» EXERCISE PROMPT:
Write out, word for word, every line from the one where "How do I perform: Switch" occurs to the final line of the entries, and nothing beyond them.

» PROVIDED DATA:
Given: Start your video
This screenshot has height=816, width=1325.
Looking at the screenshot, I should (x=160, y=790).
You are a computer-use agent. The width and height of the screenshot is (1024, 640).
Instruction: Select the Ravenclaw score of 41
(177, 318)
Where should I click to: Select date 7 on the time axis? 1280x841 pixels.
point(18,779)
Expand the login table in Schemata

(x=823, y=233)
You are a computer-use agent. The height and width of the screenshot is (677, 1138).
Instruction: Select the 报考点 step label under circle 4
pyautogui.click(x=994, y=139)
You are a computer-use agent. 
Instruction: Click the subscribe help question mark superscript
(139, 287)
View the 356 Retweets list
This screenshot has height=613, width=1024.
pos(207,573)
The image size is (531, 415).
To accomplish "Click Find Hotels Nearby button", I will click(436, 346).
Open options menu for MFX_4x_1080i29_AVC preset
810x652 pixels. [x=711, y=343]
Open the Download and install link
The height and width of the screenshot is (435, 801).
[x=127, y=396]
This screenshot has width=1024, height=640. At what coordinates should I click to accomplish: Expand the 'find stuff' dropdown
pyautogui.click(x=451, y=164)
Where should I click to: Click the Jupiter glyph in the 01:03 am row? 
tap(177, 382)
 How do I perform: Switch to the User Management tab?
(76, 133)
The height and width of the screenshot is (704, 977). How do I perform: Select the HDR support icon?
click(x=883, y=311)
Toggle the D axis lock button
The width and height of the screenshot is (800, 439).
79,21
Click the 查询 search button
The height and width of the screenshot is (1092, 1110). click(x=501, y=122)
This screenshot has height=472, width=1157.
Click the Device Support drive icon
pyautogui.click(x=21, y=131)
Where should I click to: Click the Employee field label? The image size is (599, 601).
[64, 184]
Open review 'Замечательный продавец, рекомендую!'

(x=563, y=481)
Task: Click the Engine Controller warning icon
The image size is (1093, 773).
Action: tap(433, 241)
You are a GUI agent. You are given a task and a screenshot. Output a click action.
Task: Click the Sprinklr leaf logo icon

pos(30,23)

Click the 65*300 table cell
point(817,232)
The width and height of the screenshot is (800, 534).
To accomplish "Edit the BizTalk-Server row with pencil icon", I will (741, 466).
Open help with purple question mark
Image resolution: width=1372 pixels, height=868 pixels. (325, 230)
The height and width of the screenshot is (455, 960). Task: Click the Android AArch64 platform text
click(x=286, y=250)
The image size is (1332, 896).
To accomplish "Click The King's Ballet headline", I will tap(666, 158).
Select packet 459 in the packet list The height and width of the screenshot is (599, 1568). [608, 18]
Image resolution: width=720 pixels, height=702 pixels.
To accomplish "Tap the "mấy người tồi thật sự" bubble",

» ANSWER FOR THE TASK:
 How do I perform: Switch to the User Management tab?
(76, 133)
The height and width of the screenshot is (704, 977). How do I perform: Select the HDR support icon?
click(x=883, y=311)
Toggle the D axis lock button
The width and height of the screenshot is (800, 439).
79,21
Click the 查询 search button
The height and width of the screenshot is (1092, 1110). click(x=501, y=122)
This screenshot has height=472, width=1157.
Click the Device Support drive icon
pyautogui.click(x=21, y=131)
Where should I click to: Click the Employee field label? The image size is (599, 601).
[64, 184]
Open review 'Замечательный продавец, рекомендую!'

(x=563, y=481)
Task: Click the Engine Controller warning icon
The image size is (1093, 773).
Action: tap(433, 241)
You are a GUI agent. You are given a task and a screenshot. Output a click action.
Task: Click the Sprinklr leaf logo icon

pos(30,23)

Click the 65*300 table cell
point(817,232)
The width and height of the screenshot is (800, 534).
To accomplish "Edit the BizTalk-Server row with pencil icon", I will (741, 466).
Open help with purple question mark
Image resolution: width=1372 pixels, height=868 pixels. (325, 230)
The height and width of the screenshot is (455, 960). Task: Click the Android AArch64 platform text
click(x=286, y=250)
The image size is (1332, 896).
To accomplish "Click The King's Ballet headline", I will tap(666, 158).
Select packet 459 in the packet list The height and width of the screenshot is (599, 1568). [608, 18]
Image resolution: width=720 pixels, height=702 pixels.
To accomplish "Tap the "mấy người tồi thật sự" bubble",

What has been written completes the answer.